With 54% of the stocks in the Motley Fool CAPS Screener database within 10% or less of a new 52-week high, I’m beginning to think that not even the kitchen sink can stop this rally. For skeptics like me, that’s an opportunity to see whether companies have earned their current valuations.
Keep in mind that some companies deserve their current valuations. Take The Goodyear Tire & Rubber Company (NASDAQ:GT) as a perfect example. The Goodyear Tire & Rubber Company (NASDAQ:GT) pumped up profits in the second quarter thanks to a 42% boost in income in Latin America and easily soared past the Street’s EPS forecast by $0.28 per share. Furthermore, The Goodyear Tire & Rubber Company (NASDAQ:GT) guided toward the high end of its previous operating income forecast, signaling that auto sales may help improve weak tire volumes.
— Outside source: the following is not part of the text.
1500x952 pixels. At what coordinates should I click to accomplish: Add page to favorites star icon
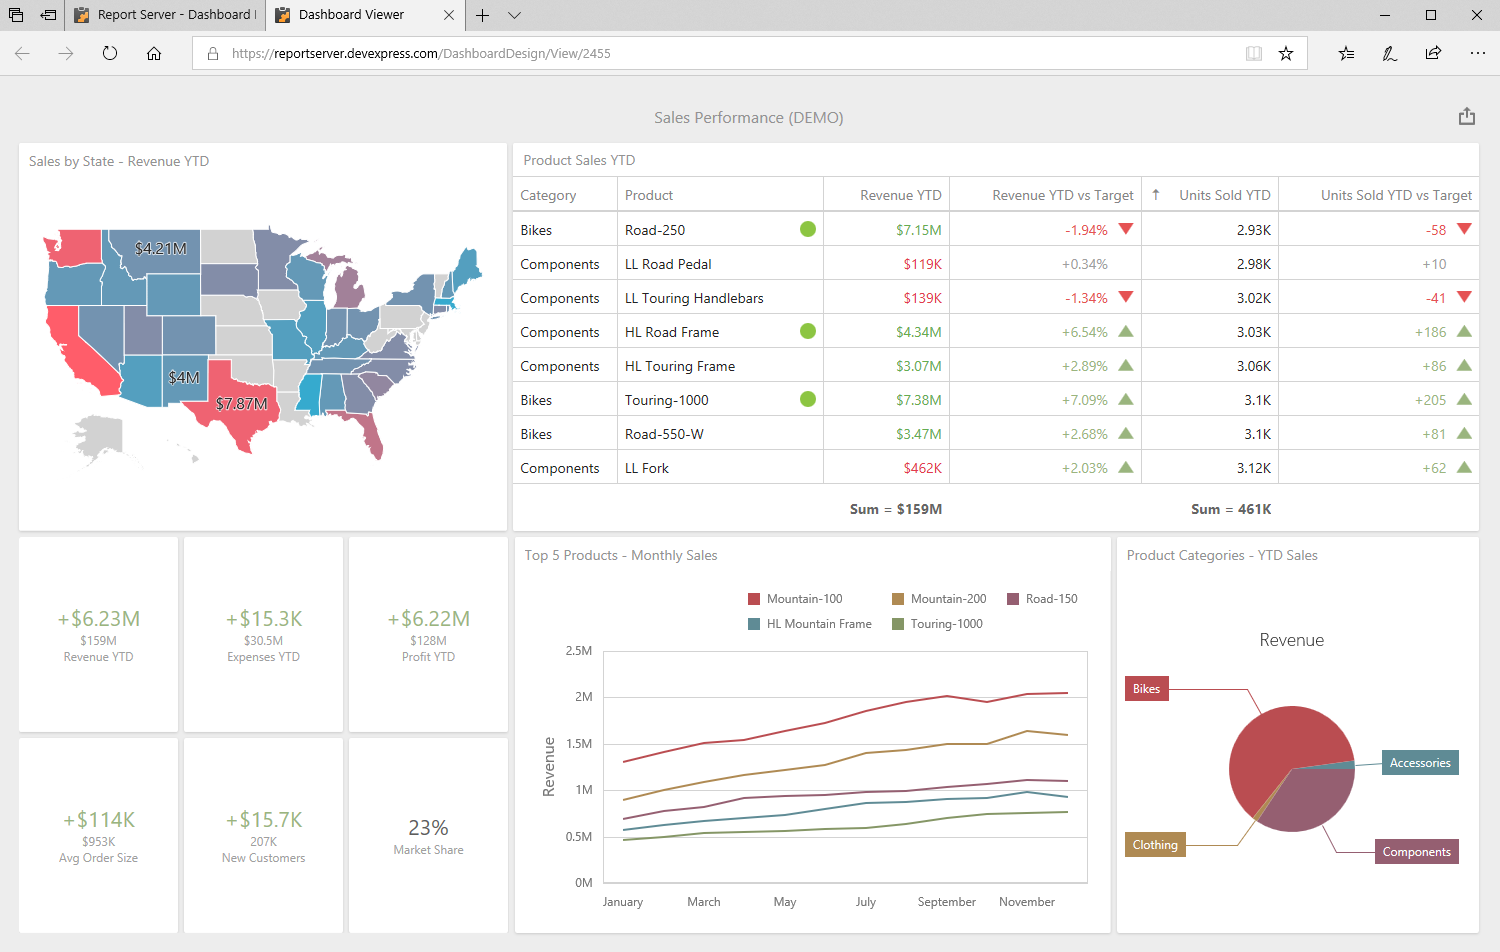tap(1286, 53)
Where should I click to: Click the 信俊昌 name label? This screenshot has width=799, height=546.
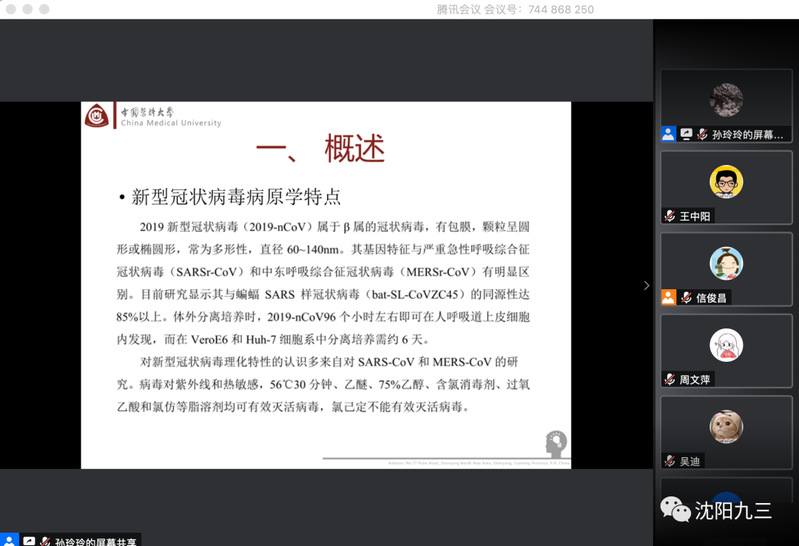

With rubber prices still well under control, The Goodyear Tire & Rubber Company (NASDAQ:GT) is a cash flow juggernaut that cannot be counted out, even at a 52-week high.
Still, other companies might deserve a kick in the pants. Here’s a look at three companies that could be worth selling.
My fellow Fools have been all over this wet noodle, but I haven’t had my say on Noodles & Co. just yet. Debuting just weeks ago, Noodles & Co., a fast-food chain of close to 350 restaurants that serves up (you guessed it!) pasta dishes as well as sandwiches, soups, and salads, more than doubled on the day of its IPO, with shares soaring an additional 20% since then. Just what are they putting in the pasta at Noodles & Co.? Nothing tangible for investors, I’d say!
I’m sort of at a loss to begin because there are so many issues to tackle. How about a lack of geographical diversity, for one thing? Noodles & Co. has restaurants in 25 of 50 states (and the District of Columbia), but 74% of its restaurants are piled into just nine states! If you look at their geographic breakdown in their S-1 prospectus (page 69 for those interested), it’s as if they purposely tried to cram restaurants into states that offer the worst winter weather. Even Panera Bread Co (NASDAQ:PNRA) occasionally finds its sales at the mercy of Mother Nature. With winter so bleak in many of the states Noodles & Co. operates in, I can’t foresee many years of exceptional growth ahead.
That leads me to my next point: a lack of same-store sales growth. In the same prospectus, Noodles & Co. points out how it’s grown the number of new stores by an average of 16% per year since 2004. However, revenue has jumped by just 15.2% since 2008. That would basically imply that adding stores is the only reason sales are improving, and that average revenue from existing stores is failing to keep up with expansion.
With projections this year of roughly $353 million in revenue and about 350 restaurants, Noodles & Co. is bringing in an average of just above $1 million per store but raked in less than $14,000 in average profit per store over a trailing-12-month period. By contrast, Panera Bread Co (NASDAQ:PNRA), with its 1,708 stores as of the end of the second quarter, is more geographically diverse, is forecast to bring in an average of $1.41 million per store this year, and generated an average of nearly $110,000 in profit per store over the trailing-12-month period.
At nearly 80 times next year’s projected profits, this is one IPO to leave on the stove as it’s clearly too hot the handle.